I’m not an expert, but I’ve been around animals since I was a kid. I’ve only had a pet dog for a few years, the rest of my experience has been with stray dogs and cats, wild urban animals like birds, cows, ponies and very recently, squirrels and even a mama raccoon. I’m that girl whose parents didn’t monitor for a minute at a zoo, and then found her with her arm inside a leopard cage, stroking its tail. That little girl got lucky that leopard just watched her lazily, but I haven’t been lucky all the time. I’ve got bitten twice by stray dogs and a few more times by pets. But I keep going back, for they bring me peace and make me happy. A few accidents don’t stop you from driving, and a few falls don’t stop you from cycling, do they? Besides, the human world gets boring after a certain point.

Like many people, I’ve learned a language and etiquette that spans across many species—mostly urban, but maybe more. Here are some things I follow without thinking. Remember, my knowledge is limited to my mostly urban experience, so don’t try this with a wild bear!

  1. Think what you want to tell the animal.

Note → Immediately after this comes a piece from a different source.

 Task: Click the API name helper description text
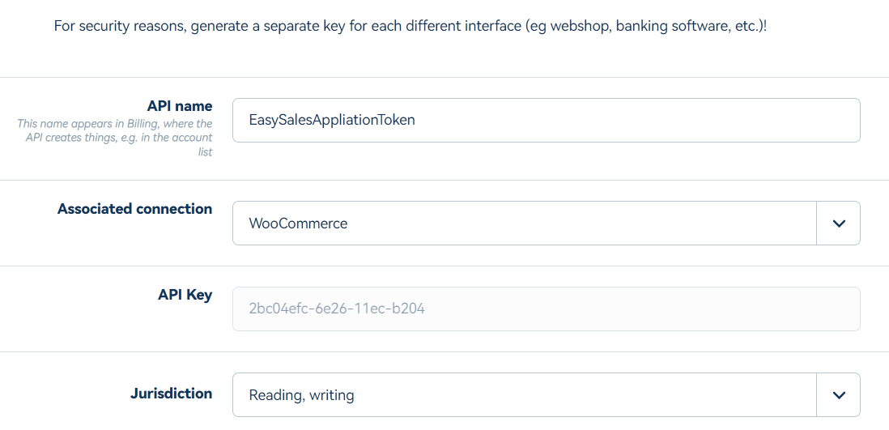point(114,138)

Feel it. The animal will catch your vibes from your body language. You can talk if you want. Your language doesn’t matter, your tone does. Be gentle, be soothing.
  2. Never approach an animal. You’ll threaten it and it will either flee or attack. Imagine a giant bear found you cute and came to you, whispering calming words. Trouble is, all you see is a 10-foot bear with sharp claws growling at you. It’s the same for that little furry fella out there when you approach him. Make yourself visible at a healthy distance and stay, open your palm and hold it out. Let the animal choose whether he wants to approach you, and let him come closer.
  3. Stay still, and move slowly.
  4. If you’ve encroached on their territory or their children, back away slowly, your eyes on the parents but not making eye contact. Size matters, you can use it to your advantage. But if an animal is not tiny, viciousness matters (think raccoons).
  5. If you’re trying for a friendship, establish Alpha with your furry friend early on. A little fear is always a good thing.

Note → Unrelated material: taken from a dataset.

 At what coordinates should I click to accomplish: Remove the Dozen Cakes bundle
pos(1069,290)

Most importantly, share the world and show some compassion. A bowl of water in the summer and some food in the winter can go a longer way than adopting all stray animals. You don’t have to be an animal lover to help a few hungry animals out. It’s good karma. Plus, a bird feeder or a food bowl will give you hours of entertainment, and you’ll suddenly start noticing birds and critters everywhere.

Yes, they’re all around you, even in this busy city. Chirping, tweeting, scampering. We’re all ultimately living in a jungle.